Pre-Columbian civilizations lived in a sort “genetic isolation,” unlike the Old World Civilizations. Europeans, Asians and Africans contacted often spreading diseases around and therefore growing a resistance to certain illnesses. Although evidence from skeletal remains of Native American show illnesses, the rate of infection was not alarming as in the Old Word. Even at the peak of population for the Native Americans it was not enough to develop endemic infections, even when nomadic lifestyle could easily encourage spreading of an infection. It is also important to note that the population density for urban population was lower compared to that of the Old World Civilization. In addition, the contact between domesticated animals and Native Americans was different compared to the same contact in the Old World. Limited contact for the Native Americans kept diseases at bay and many of the animals who spread infection to humans came with or after Columbus. Dorothy Porter explains that Llamas as a herd animals pose little risk to Native Americans as oppose to the herd animals -cattle that the Old World used for planting.
Furthermore, Native Americans made great strides in healing/curing which aided in curtailing the spread of infection and the rate at which it passed from person to person. According to Albert S. Lyons, Montezuma kept a well stocked nursery of medicinal plants for the use of the entire Aztecs kingdom. There were medicines for diarrhoea, for skin diseases, narcotics and drugs which cast off evil spirit by sweating, purging and vomiting. The Incas also invested in plant remedies. They used quinine, effectual for malaria fever and coca leaf used to stimulate and calm. It is interesting to note that many pharmaceutical products borrow from the Incas plant remedies.
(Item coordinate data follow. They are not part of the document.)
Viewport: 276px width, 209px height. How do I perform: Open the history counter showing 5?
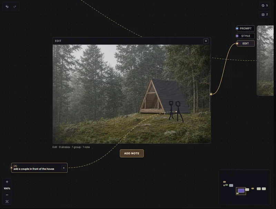pyautogui.click(x=265, y=6)
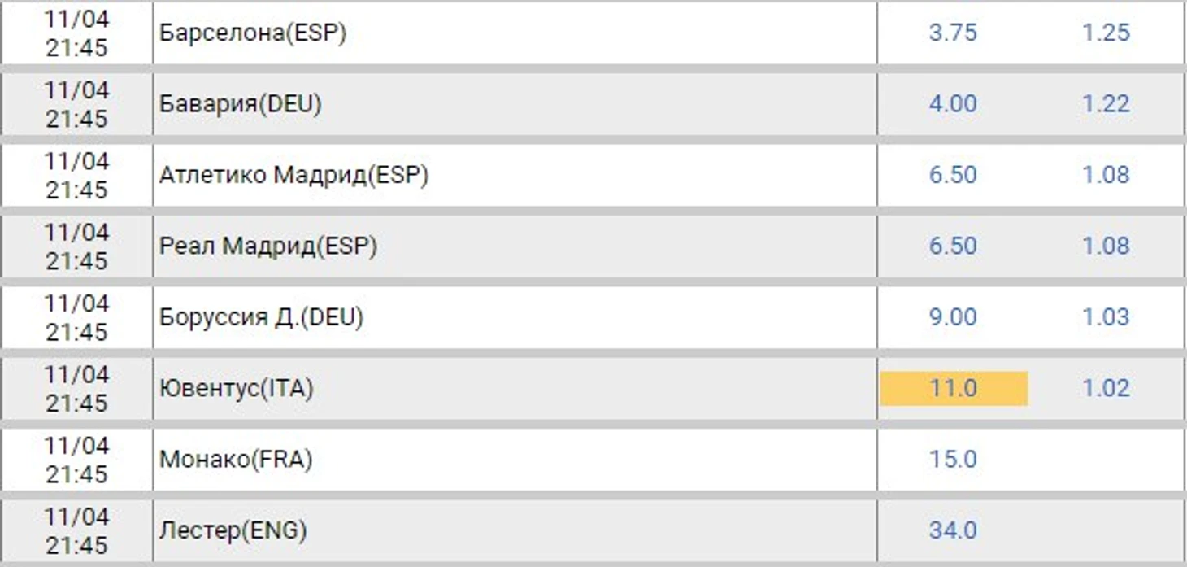The image size is (1187, 567).
Task: Click Боруссия Д. odds 1.03
Action: (1106, 317)
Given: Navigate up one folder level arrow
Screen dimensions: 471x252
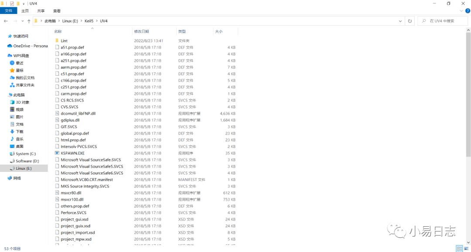Looking at the screenshot, I should click(x=29, y=21).
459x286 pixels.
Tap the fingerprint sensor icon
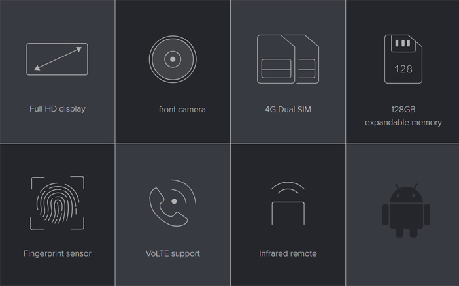click(x=58, y=203)
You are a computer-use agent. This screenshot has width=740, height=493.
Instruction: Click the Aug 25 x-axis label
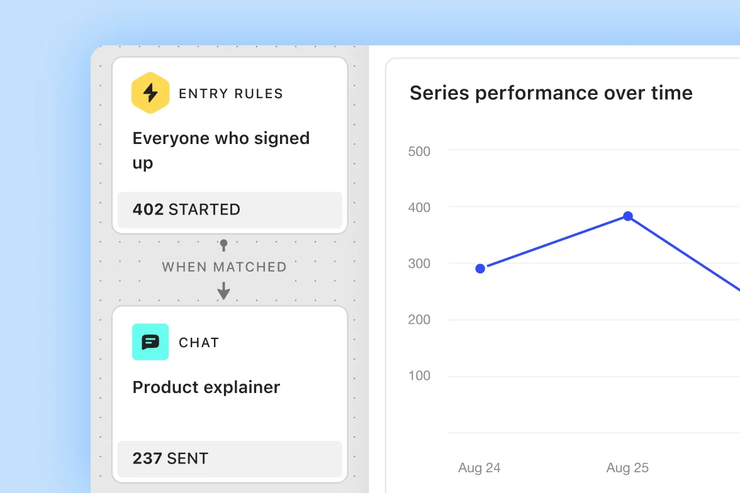click(x=627, y=468)
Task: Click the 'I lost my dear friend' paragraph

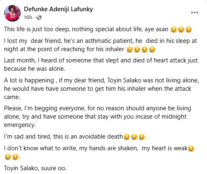Action: coord(101,45)
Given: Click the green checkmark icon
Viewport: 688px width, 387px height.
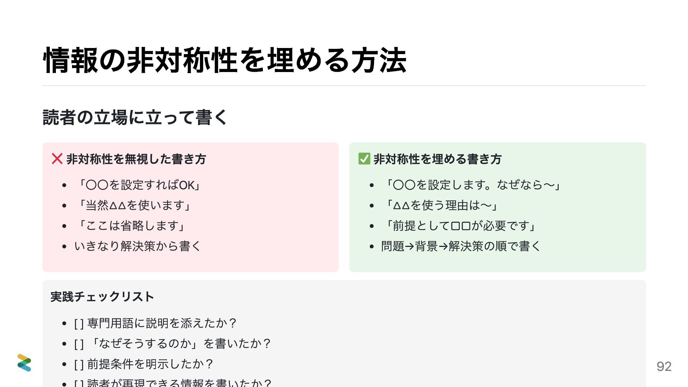Looking at the screenshot, I should coord(364,159).
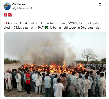Click the number '(32292)' in the post
Image resolution: width=109 pixels, height=99 pixels.
pyautogui.click(x=71, y=23)
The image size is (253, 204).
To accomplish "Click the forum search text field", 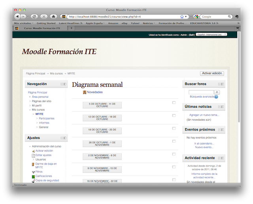I will (201, 92).
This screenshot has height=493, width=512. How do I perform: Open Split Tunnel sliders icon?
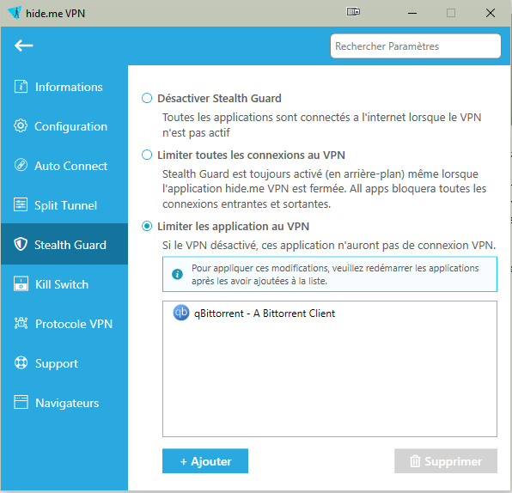tap(21, 205)
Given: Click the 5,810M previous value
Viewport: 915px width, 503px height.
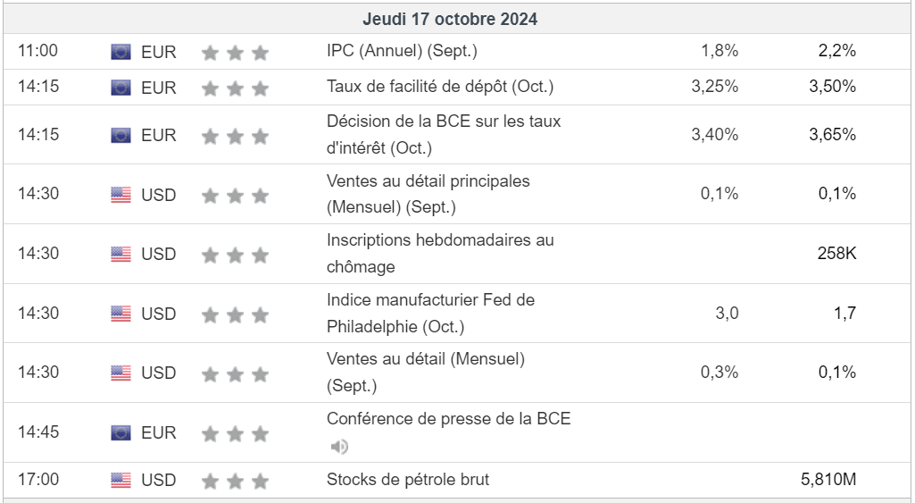Looking at the screenshot, I should pyautogui.click(x=828, y=480).
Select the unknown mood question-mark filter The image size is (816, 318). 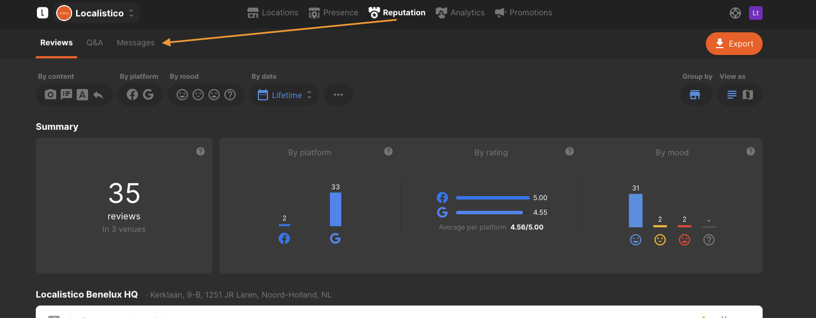230,95
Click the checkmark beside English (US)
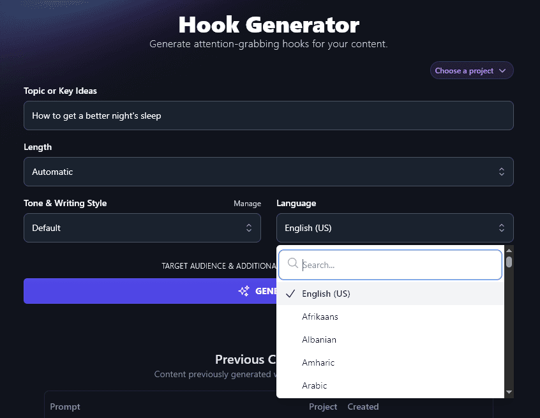The image size is (540, 418). (290, 294)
The diet of the Native Americans also aided in maintaining a healthy frame from many illnesses. For example, the mixture of agricultural products with beans and maize kept many Native Americans from suffering from a deficiency of vitamins, avoiding illnesses such as scurvy or pellagra.
In addition, to diet the cleanliness of urban areas kept Native Americans fecal infection at a minimum. Before Cortes invasion of Tenochtitlan, the city is known as a clean sanctuary which differ from many European cities at that time. The conquistador Bernal Diaz describes the city’s sewerage system from collection to disposal. There were public latrines in each street and the collected waste went outside city boundaries for burial. Each district cleaned their streets. With a system for cleanliness, it kept parasite illnesses at bay.